* **Task list**
1. In the passage on ICV computation for IPv4, why is the Flags field excluded?
2. Continue the passage on ICV computation for IPv4 from the point where it stops.

* **Source passage**

3.3.3.1.1 ICV Computation for IPv4

3.3.3.1.1.1 Base Header Fields

The IPv4 base header fields are classified as follows:

Immutable
Version
Internet Header Length
Total Length
Identification
Protocol (This should be the value for AH.)
Source Address
Destination Address (without loose or strict source routing)

Mutable but predictable
Destination Address (with loose or strict source routing)

Mutable (zeroed prior to ICV calculation)
Type of Service (TOS)
Flags
Fragment Offset
Time to Live (TTL)
Header Checksum

TOS -- This field is excluded because some routers are known to
change the value of this field, even though the IP
specification does not consider TOS to be a mutable header
field.

Flags -- This field is excluded since an intermediate router might
set the DF bit, even if the source did not select it.

Fragment Offset -- Since AH is applied only to non-fragmented IP
packets, the Offset Field must always be zero, and thus it
is excluded (even though it is predictable).

TTL -- This is changed en-route as a normal course of processing
by routers, and thus its value at the receiver is not
predictable by the sender.

Header Checksum -- This will change if any of these other fields
changes, and thus its value upon reception cannot be
predicted by the sender.

3.3.3.1.1.2 Options

For IPv4 (unlike IPv6), there is no mechanism for tagging options as
mutable in transit. Hence the IPv4 options are explicitly listed in
Appendix A and classified as immutable, mutable but predictable, or
mutable. For IPv4, the entire option is viewed as a unit; so even
though the type and length fields within most options are immutable
in transit, if an option is classified as mutable, the entire option
is zeroed for ICV computation purposes.

* **Data supplied**
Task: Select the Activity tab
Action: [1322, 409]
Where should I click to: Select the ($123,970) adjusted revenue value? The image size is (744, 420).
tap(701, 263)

* * *

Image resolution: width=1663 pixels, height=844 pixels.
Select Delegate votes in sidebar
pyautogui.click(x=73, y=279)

...

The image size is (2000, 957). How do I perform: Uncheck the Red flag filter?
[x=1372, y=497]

* **Results by task**
1. An intermediate router might set the DF bit, even if the source did not select it.

2.
3.3.3.1.2 ICV Computation for IPv6

3.3.3.1.2.1 Base Header Fields

The IPv6 base header fields are classified as follows:

Immutable
Version
Payload Length
Next Header (This should be the value for AH.)
Source Address
Destination Address (without Routing Extension Header)

Mutable but predictable
Destination Address (with Routing Extension Header)

Mutable (zeroed prior to ICV calculation)
Class
Flow Label
Hop Limit

3.3.3.1.2.2 Extension Headers Containing Options

IPv6 options in the Hop-by-Hop and Destination Extension Headers
contain a bit that indicates whether the option might change
(unpredictably) during transit. For any option for which contents
may change en-route, the entire "Option Data" field must be treated
as zero-valued octets when computing or verifying the ICV. The
Option Type and Opt Data Len are included in the ICV calculation.
All options for which the bit indicates immutability are included in
the ICV calculation. See the IPv6 specification [DH95] for more
information.

3.3.3.1.2.3 Extension Headers Not Containing Options

The IPv6 extension headers that do not contain options are explicitly
listed in Appendix A and classified as immutable, mutable but
predictable, or mutable.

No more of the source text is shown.